▶ _Assigned task 1_:
Please rewrite the stanza of the poem below that begins "Gott nahm in seine Hände" as a list, keeping it in German.
▶ _Assigned task 2_:
In the poem below, what does the speaker's God teach?

▶ _Passage for review_:

☆ ☆ ☆ ☆

Gott nahm in seine Hände meine Zeit,
mein Fühlen, Denken, Hören, Sagen,
mein Triumphieren und Verzagen,
das Elend und die Zärtlichkeit.
Was macht, dass ich so fröhlich bin
im meinem kleinen Reich?
Ich sing und tanze her und hin
vom Kindbett bis zur Leich.
Was macht dass ich so furchtlos bin
an vielen dunklen Tagen?
Es kommt ein Geist in meinen Sinn,
will mich durchs Leben tragen.
Was macht, dass ich so unbeschwert
und mich kein Trübsinn hält?
Weil mich mein Gott das Lachen lehrt
wohl über alle Welt.
Hanns Dieter Hüsch
“In English (roughly!):
I’m cheerful, redeemed, set free.
God took my time in his hands,
my feeling, thinking, hearing, speaking,
my triumphs and despondencies,
the anguish and the tenderness.
How come that I’m so cheerful
in my own small domain?

☆ ☆ ☆ ☆

▶ _Data excerpts_:
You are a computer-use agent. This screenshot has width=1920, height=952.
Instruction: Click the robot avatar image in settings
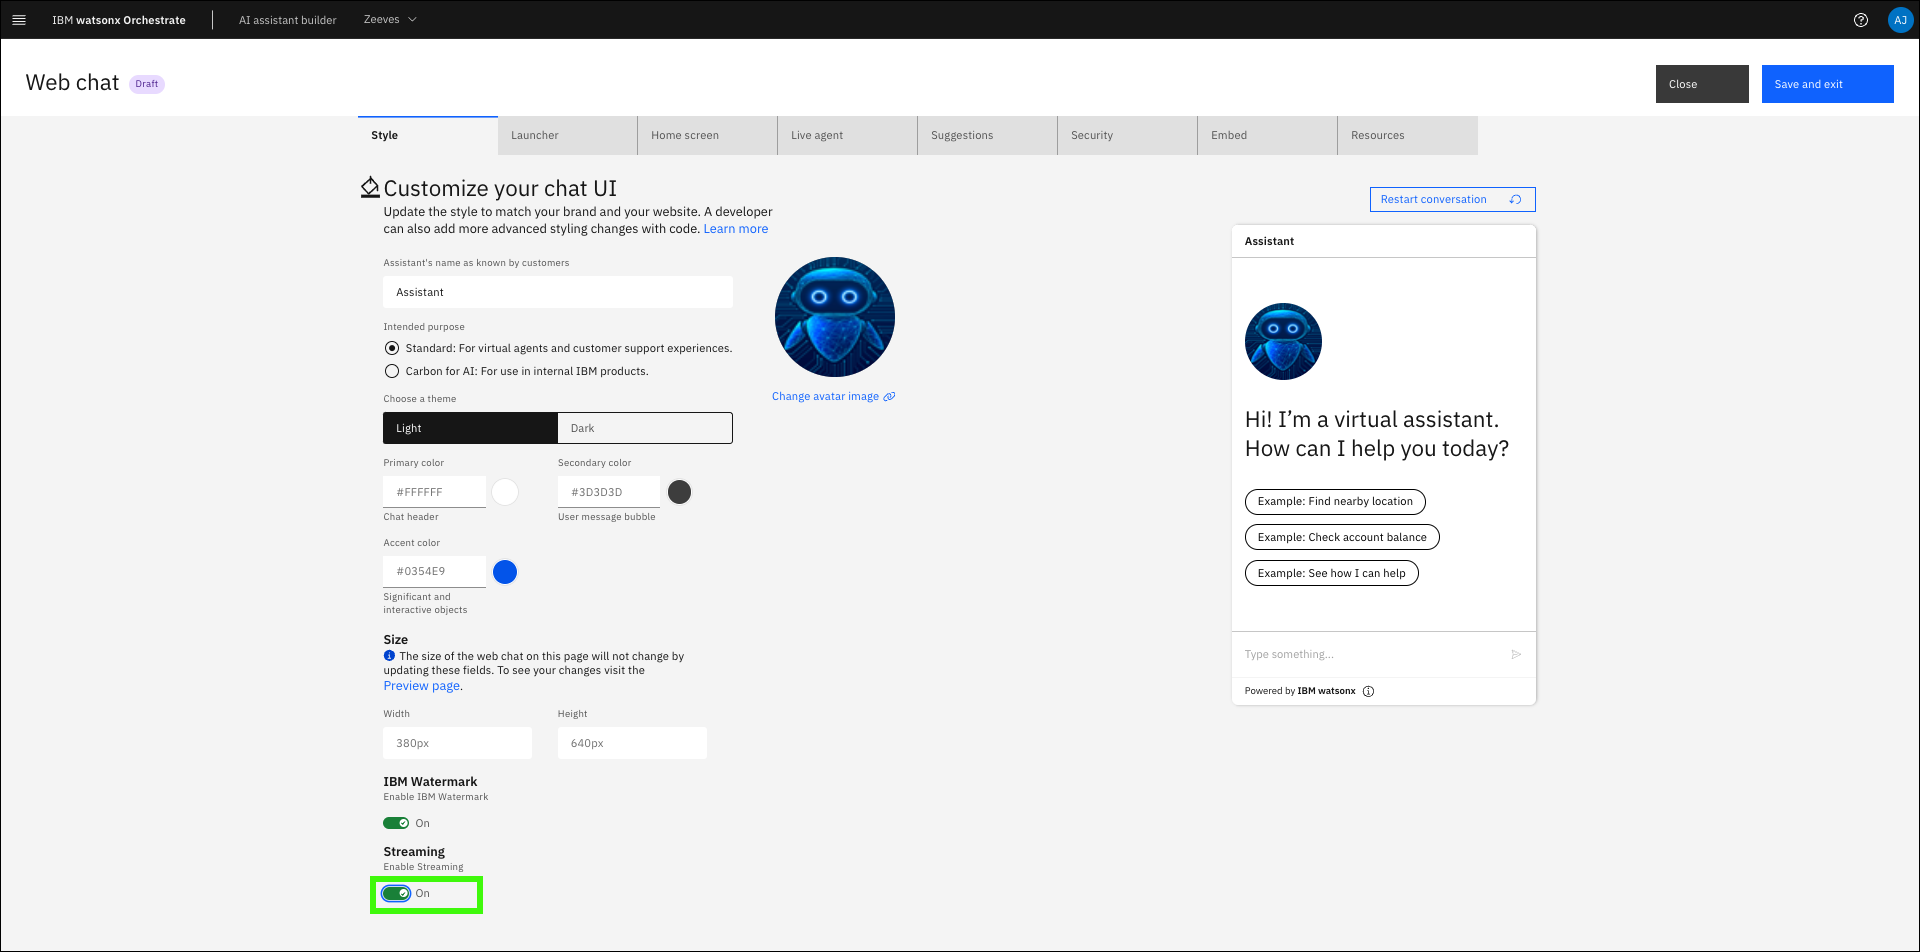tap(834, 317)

☆ ☆ ☆ ☆

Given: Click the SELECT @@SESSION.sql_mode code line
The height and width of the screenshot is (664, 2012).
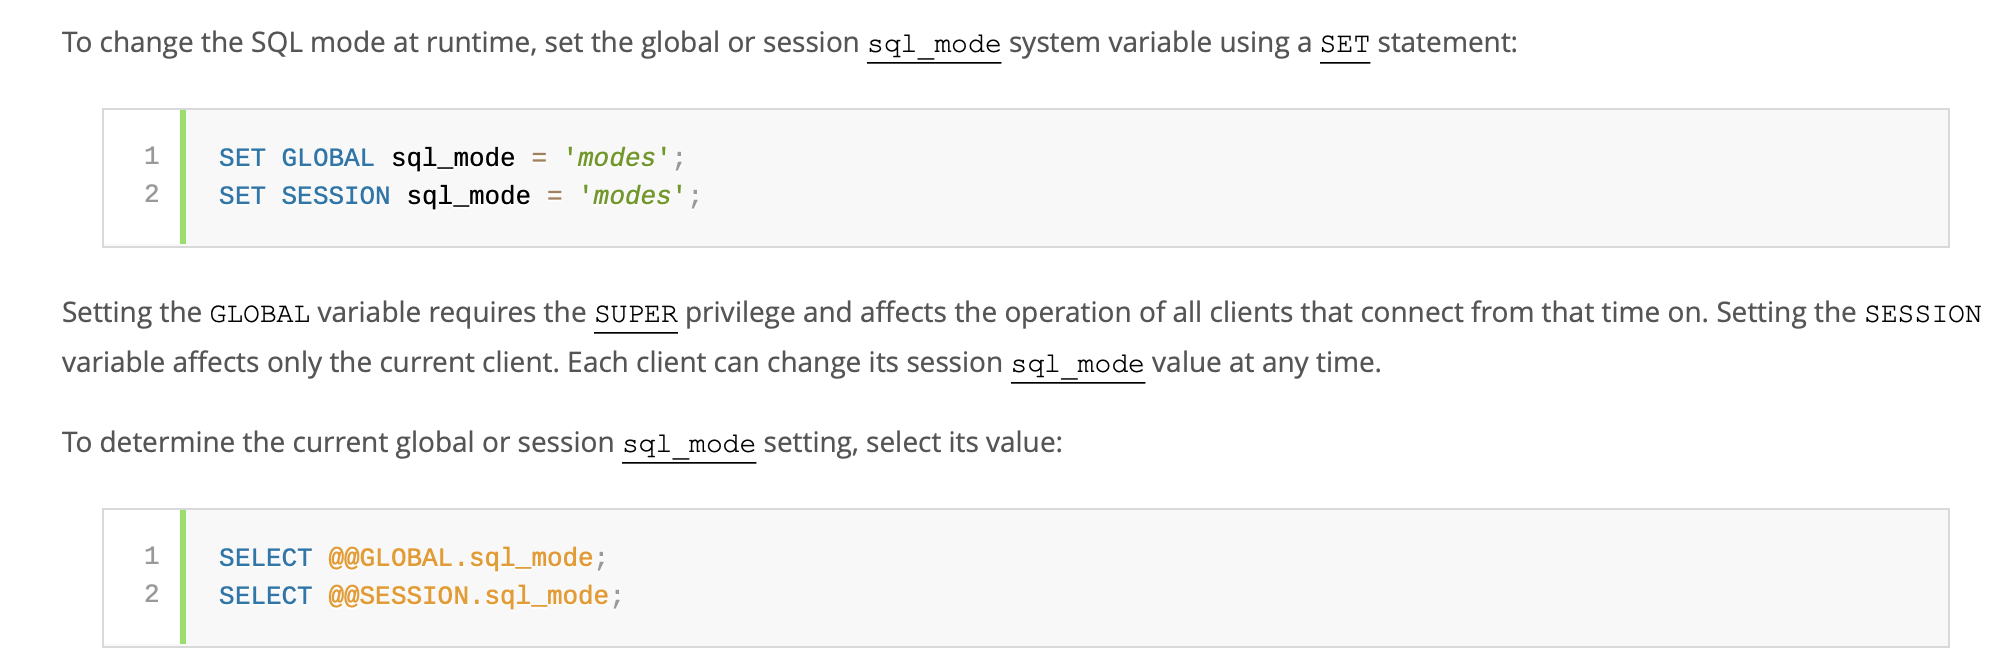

☆ ☆ ☆ ☆

▶ _Exercise answer 1_:
Gott nahm in seine Hände:
- meine Zeit
- mein Fühlen, Denken, Hören, Sagen
- mein Triumphieren und Verzagen
- das Elend und die Zärtlichkeit

▶ _Exercise answer 2_:
Laughter ("das Lachen"), over all the world.